▶ Task prompt
Please retype the stretch of the random walk text below that begins at "Implementation in Python" and stops after "rv = rv_discrete(values=(steps, probs))".

Implementation in Python

  • Generic code to simulate a random walk with IID steps
def simulate_walk(rv, X_0, T):
  X = np.zeros((X_0.shape[0], T+1))
  X[:, 0] = X_0
  for t in range(1, T+1):
    X[:, t] = X[:, t-1] \
              +rv.rvs(size=X_0.shape[0])
  return X
steps = np.array([-1, 1])
probs = np.array([0.5, 0.5])
rv = rv_discrete(values=(steps, probs))
X_0 = np.array([0.0, 0.0, 0.0])
X = simulate_walk(rv, X_0, 10)
plt.figure()
plt.plot(X.T)

Visualizing the Distribution of Many Trajectories

  • \(\mathbb{E}_0[X_t] \to 0\) for finite \(t\) as \(t \to \infty\)
  • But is there a limiting distribution of \(X_t\) as \(X_t \to \infty\)?

▶ Listed records
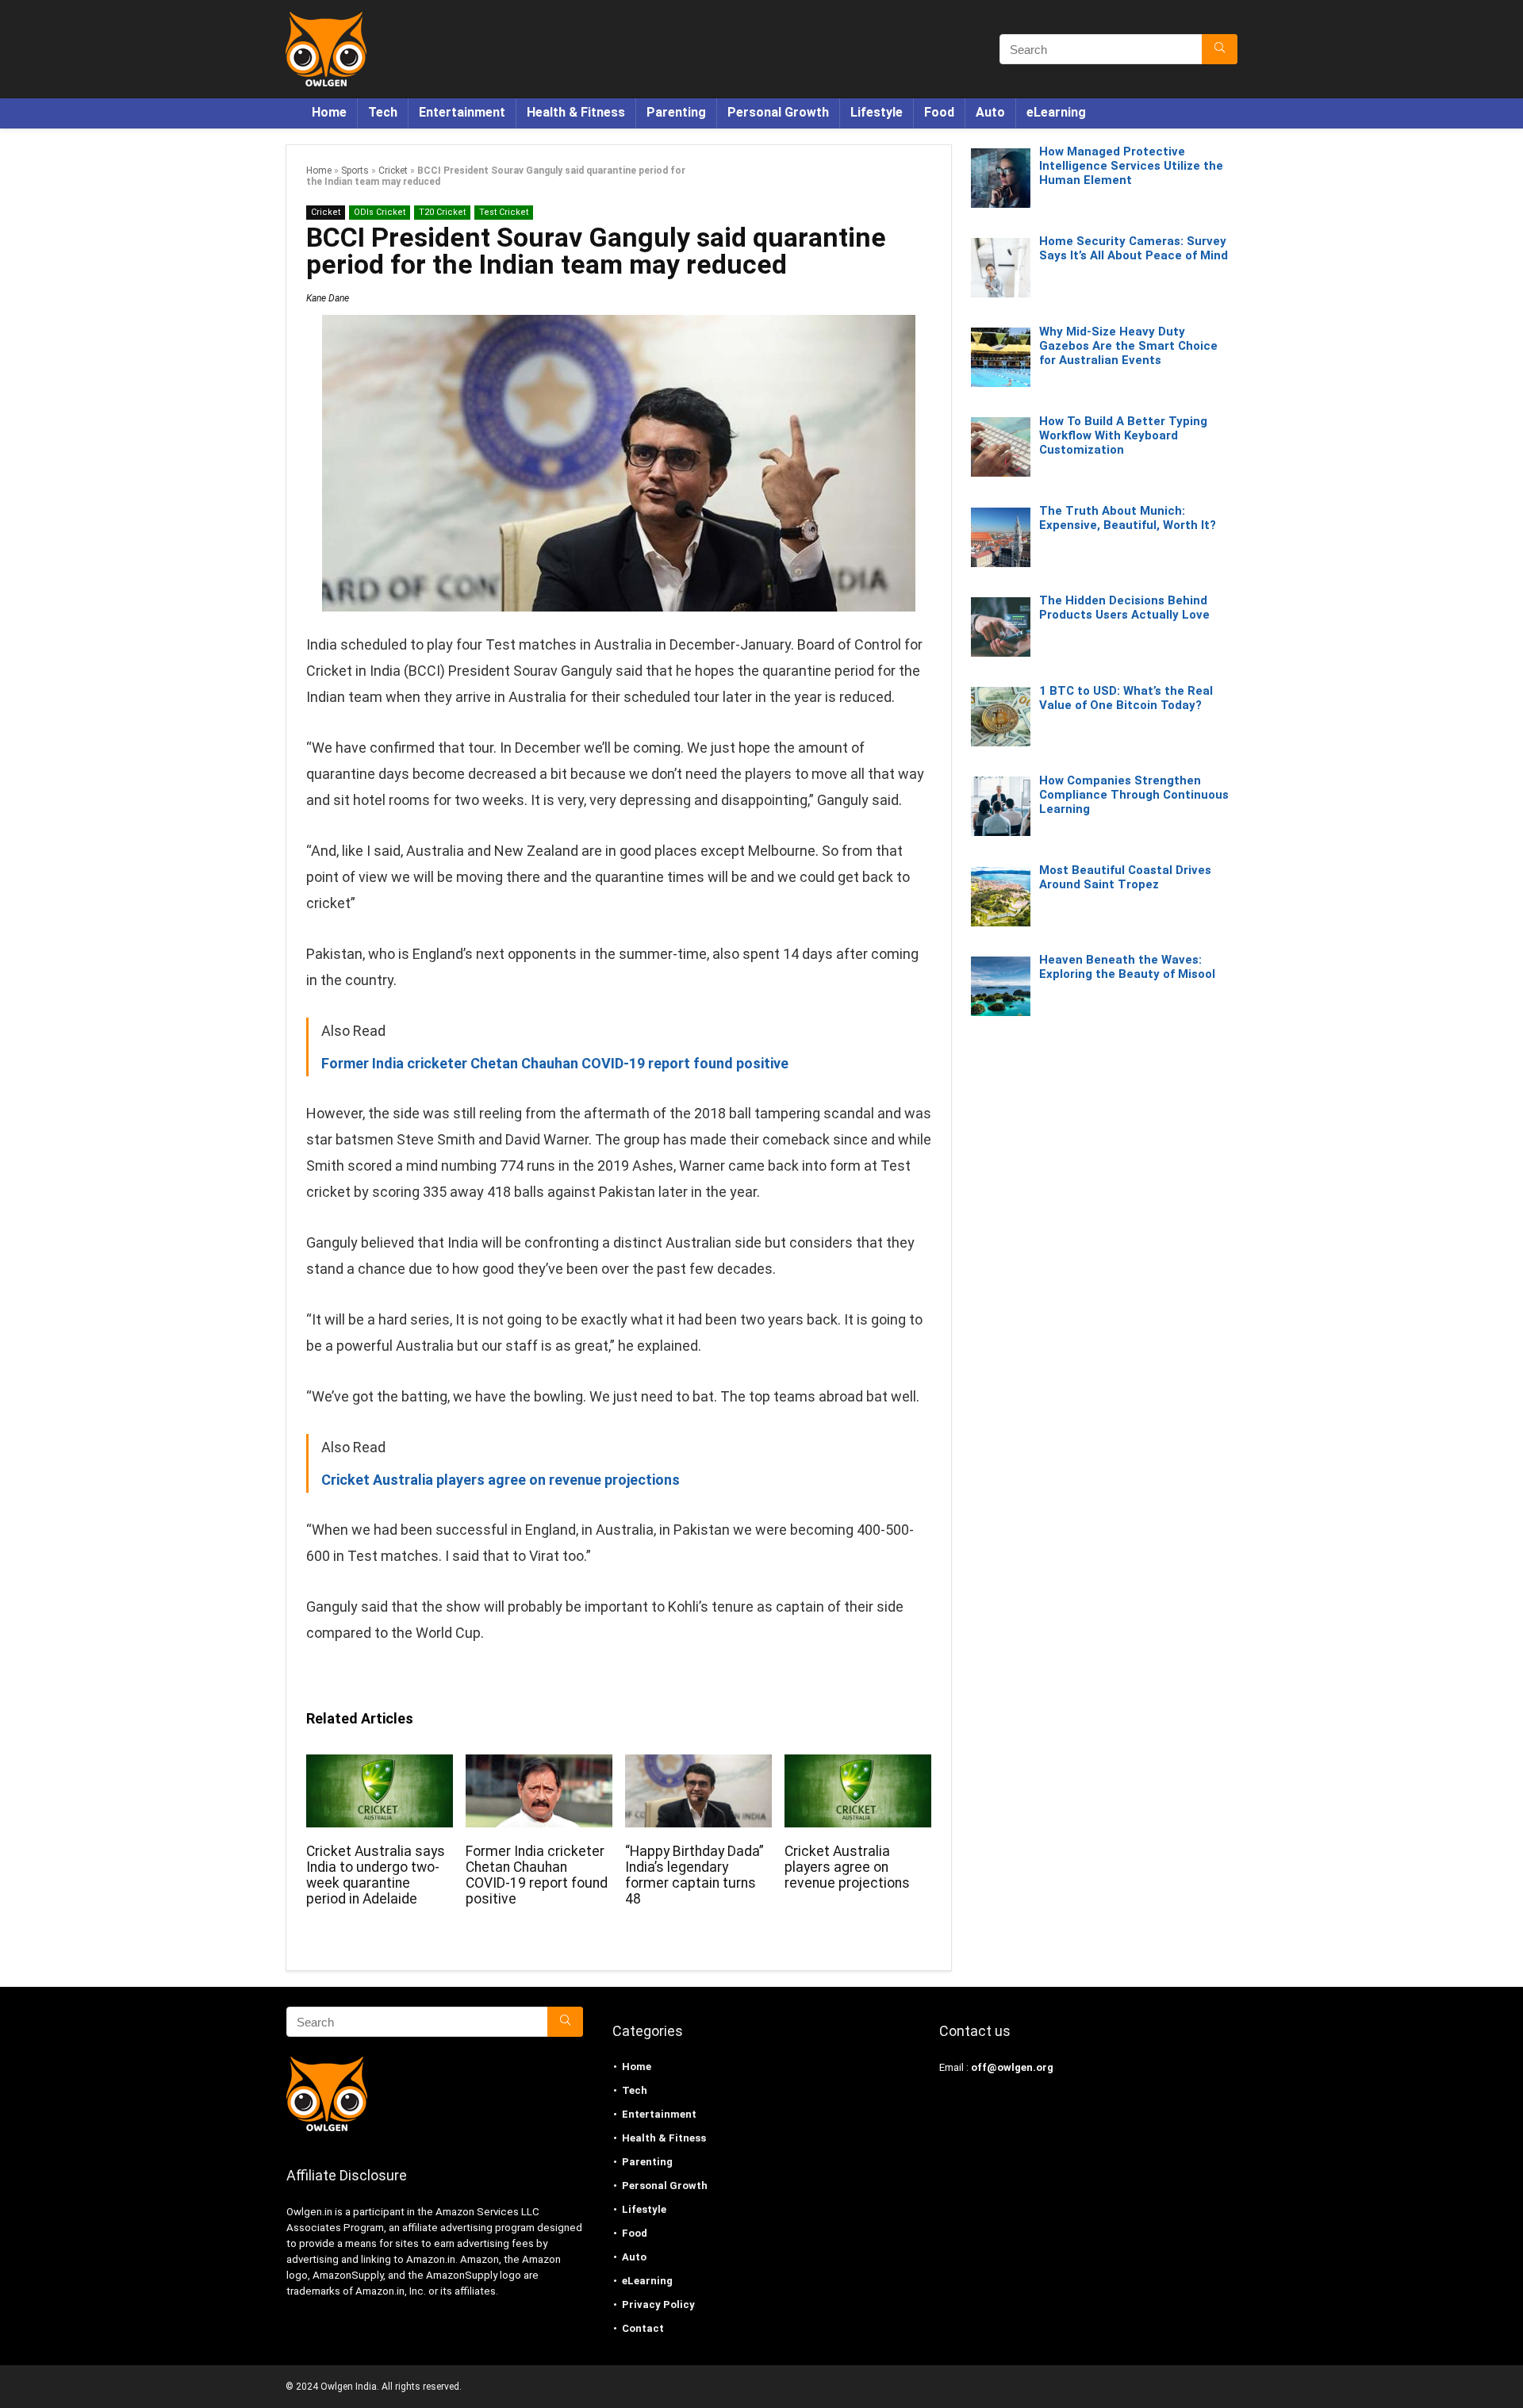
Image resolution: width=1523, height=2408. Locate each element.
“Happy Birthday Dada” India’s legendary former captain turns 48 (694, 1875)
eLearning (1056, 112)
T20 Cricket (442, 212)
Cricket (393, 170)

...

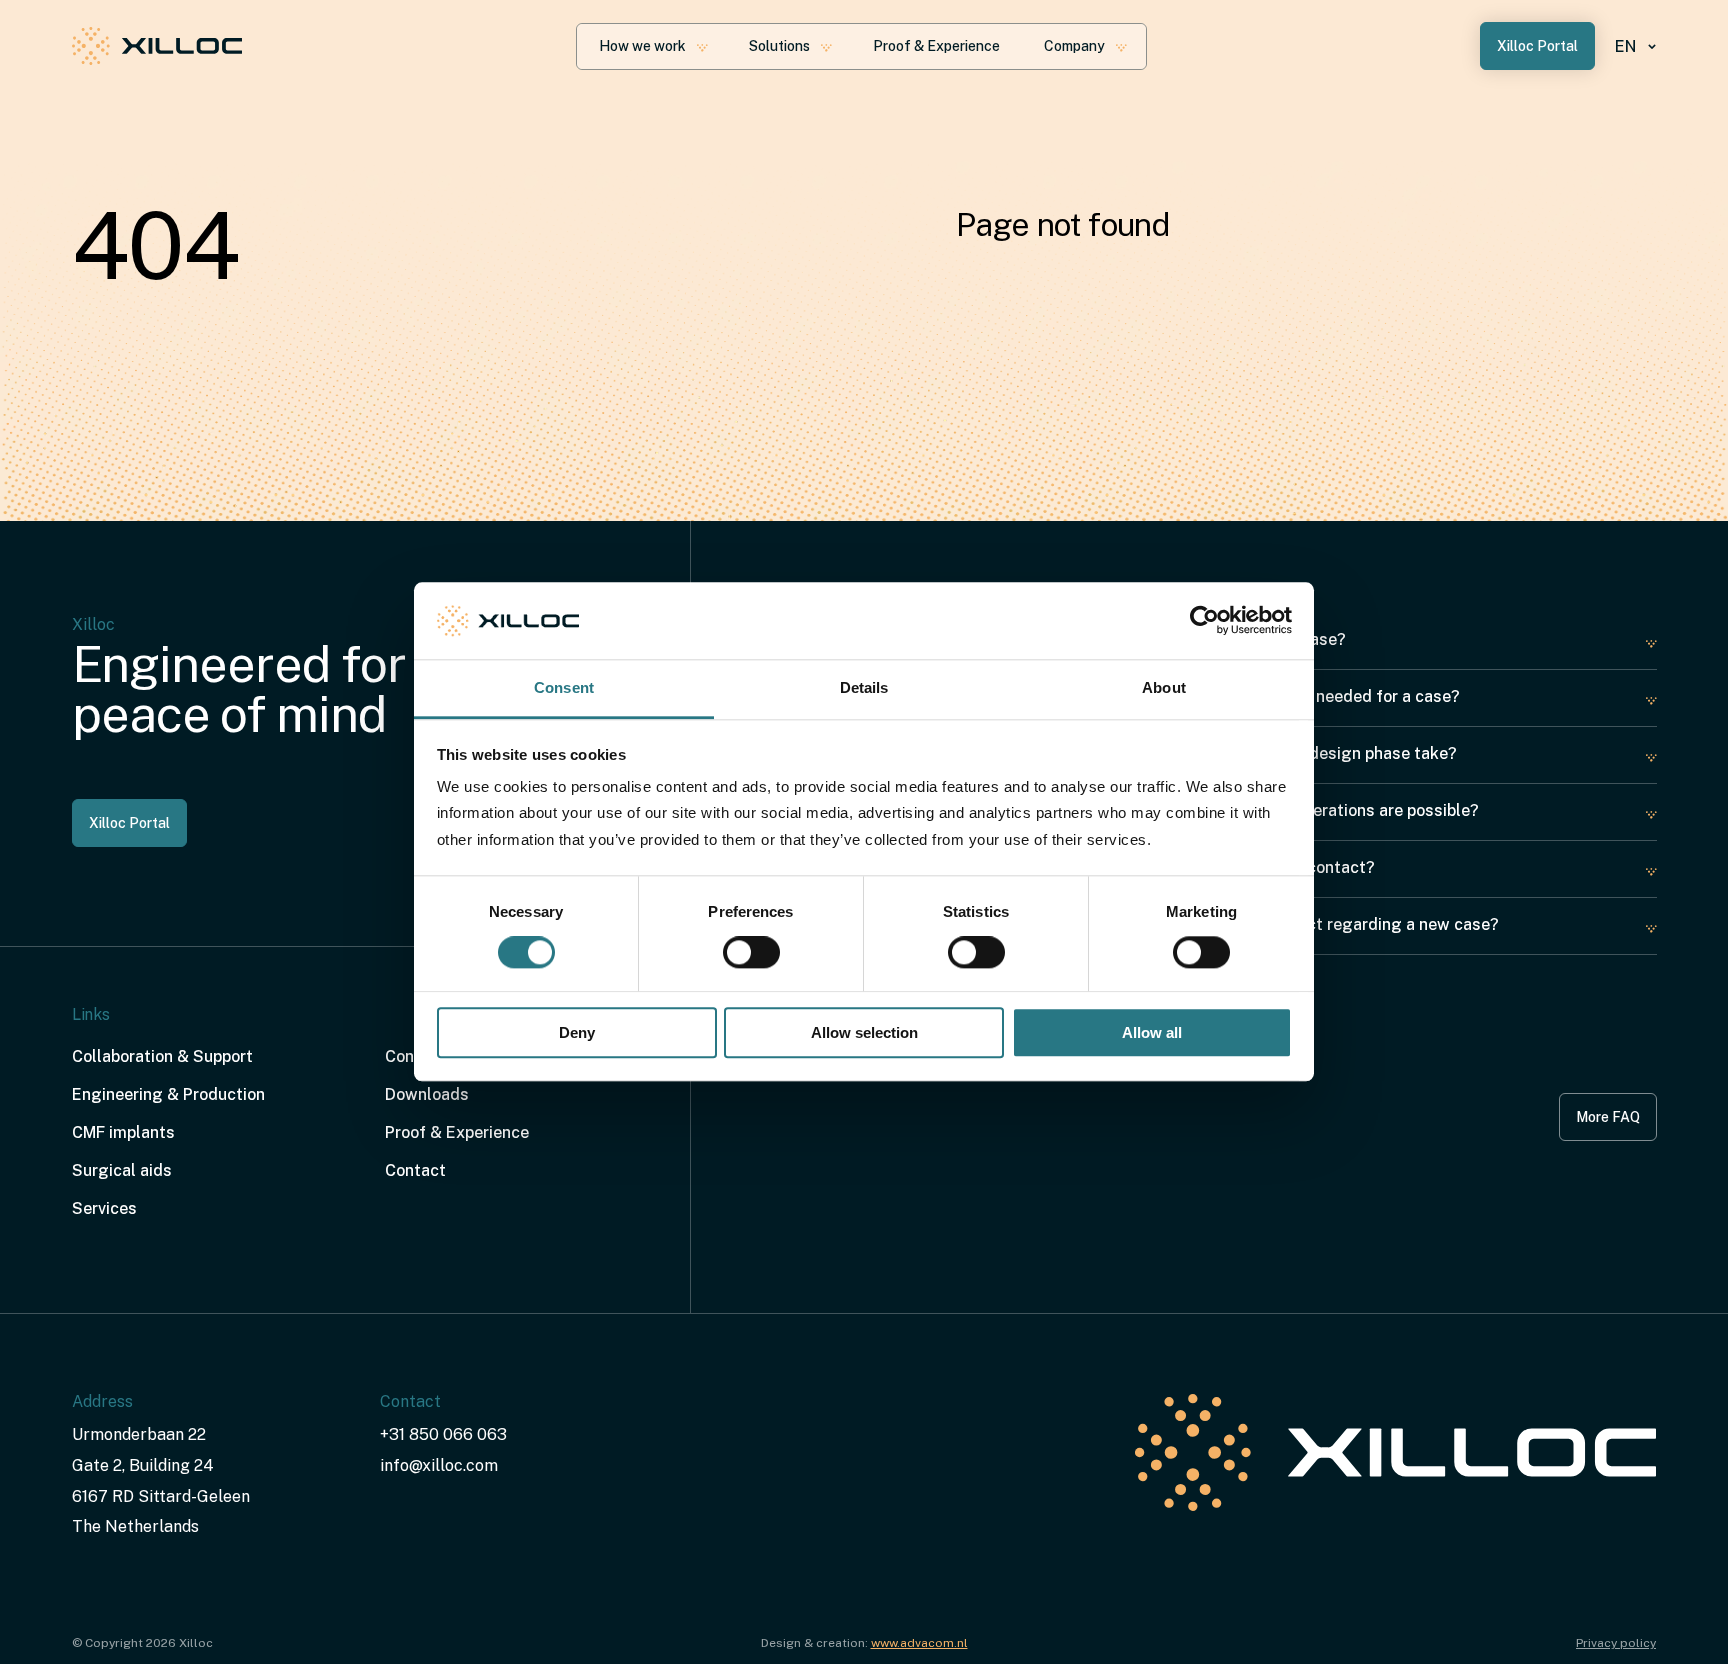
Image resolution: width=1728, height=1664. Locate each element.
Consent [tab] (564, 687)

* * *

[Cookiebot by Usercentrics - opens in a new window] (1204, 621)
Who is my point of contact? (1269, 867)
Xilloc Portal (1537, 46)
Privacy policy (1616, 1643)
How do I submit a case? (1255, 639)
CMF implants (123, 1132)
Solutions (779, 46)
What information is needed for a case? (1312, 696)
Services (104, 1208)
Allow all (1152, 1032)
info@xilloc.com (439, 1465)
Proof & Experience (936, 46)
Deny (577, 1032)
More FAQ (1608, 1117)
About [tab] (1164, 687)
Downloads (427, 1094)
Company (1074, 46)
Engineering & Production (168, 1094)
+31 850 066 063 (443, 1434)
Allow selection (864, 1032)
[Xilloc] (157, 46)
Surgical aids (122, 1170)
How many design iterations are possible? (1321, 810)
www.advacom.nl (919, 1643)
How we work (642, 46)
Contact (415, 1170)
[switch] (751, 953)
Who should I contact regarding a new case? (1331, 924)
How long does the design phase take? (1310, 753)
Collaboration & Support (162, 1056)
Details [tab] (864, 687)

▶ Exercise output
Implementation in Python

  • Generic code to simulate a random walk with IID steps
def simulate_walk(rv, X_0, T):
  X = np.zeros((X_0.shape[0], T+1))
  X[:, 0] = X_0
  for t in range(1, T+1):
    X[:, t] = X[:, t-1] \
              +rv.rvs(size=X_0.shape[0])
  return X
steps = np.array([-1, 1])
probs = np.array([0.5, 0.5])
rv = rv_discrete(values=(steps, probs))